Vers un peuple de Loire
Passer du statut de maître, puis d’usager à celui de gardien d’un fleuve n’est pas simple. Pour que la Loire ne soit plus perçue comme une simple ressource disponible, pour questionner notre rôle parmi les vivants dépendants du fleuve, il faut emprunter une voie nouvelle.
Les premiers jalons remontent probablement à 1972, quand le juriste Christopher Stone propose d’accorder des droits aux arbres et que le premier rapport Meadows pose des limites à la croissance.
Vingt ans plus tard, en 1992, Christine Jean, coordinatrice du Comité Loire vivante, devient la première femme récompensée par le prix Goldman pour l’environnement pour son action. Surnommée "madame Loire", elle prend la parole au nom du fleuve et ouvre une voie que prolonge le projet des auditions Vers un parlement de Loire. Lancé à l’initiative du POLAU-pôle arts & urbanisme, il explore les liens et les attachements entre le fleuve et ses habitants.
Influencée par les travaux des philosophes Bruno Latour et Catherine Larrère, de l’anthropologue Philippe Descola et de la juriste Valérie Cabanes, la démarche s’inspire du mouvement mondial qui vise à accorder des droits à la nature.
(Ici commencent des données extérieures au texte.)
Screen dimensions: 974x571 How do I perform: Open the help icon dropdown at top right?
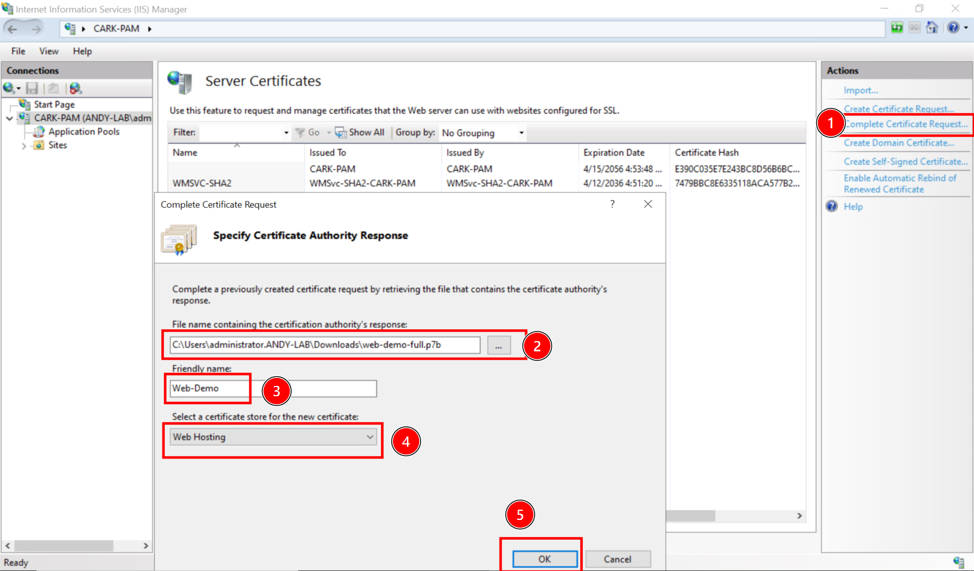965,27
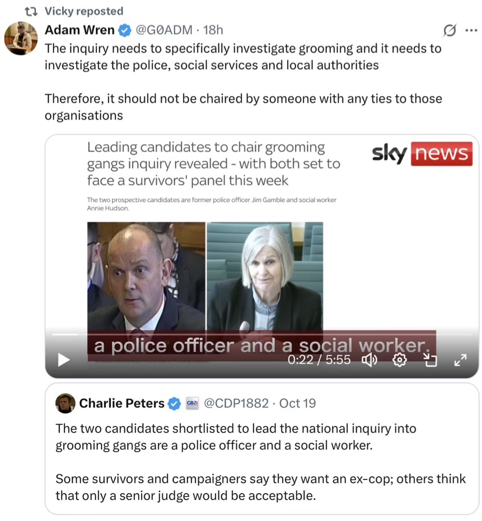Open the @CDP1882 handle

click(x=236, y=403)
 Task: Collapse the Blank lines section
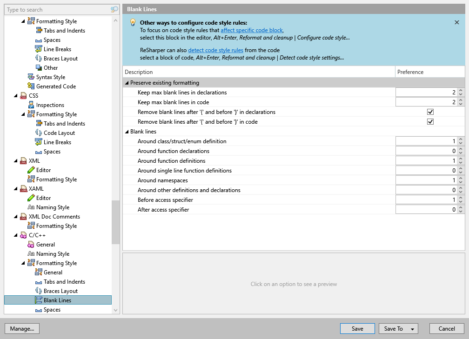click(127, 131)
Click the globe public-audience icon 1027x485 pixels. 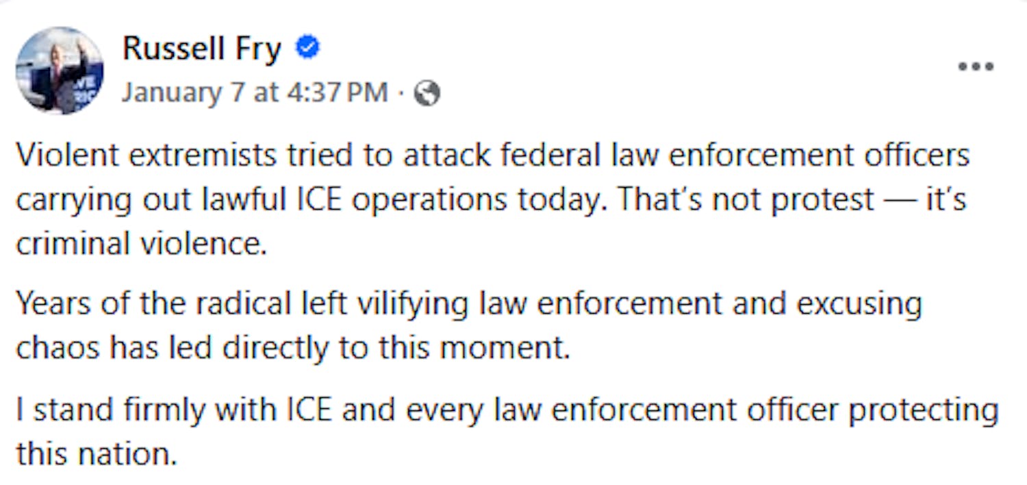click(427, 92)
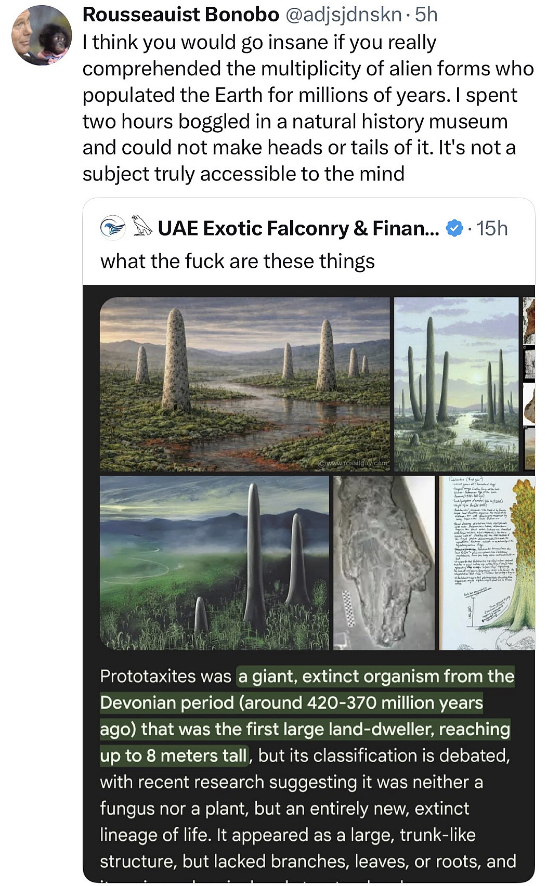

Entre 2019 et 2020, l’écrivain et juriste Camille de Toledo propose une fiction articulée autour d’une série d’auditions qui préfigure ce que serait une enceinte où des humains et des non-humains pourraient siéger et prendre des décisions. Au-delà du dispositif, l’exercice consiste à apprendre, écouter et prendre la mesure de nos concernements.
Le dessein d’un paysage commun
Au niveau international, l’Unesco relie les enjeux de préservation des réserves de biosphère à ceux des paysages inscrits. Les activités traditionnelles, savoirs populaires, pratiques vernaculaires… sont indissociables des milieux dans lesquels ils s’inscrivent. Ils dessinent un paysage commun sur lequel il faut veiller collectivement. Il ne s’agit plus de faire triompher la technique sur une nature réifiée, mais d’appréhender les enjeux de cohabitations et de mesurer à quel point nous sommes re-lié·es.
À la question posée par Bruno Latour lors de son audition, « Qui est le peuple de Loire ? », nous pouvons désormais répondre que les habitants, pêcheurs, batelières, promeneurs, scientifiques, artistes ou touristes de passage forment un collectif bigarré, de plus en plus concerné par la défense d’un peuple de Loire aux ramifications bien plus étendues. Sables, graviers, saumons, anguilles, aloses, saules, gravelots, hérons, loutres, castors, corbicules… l’enrichissent de perspectives nouvelles.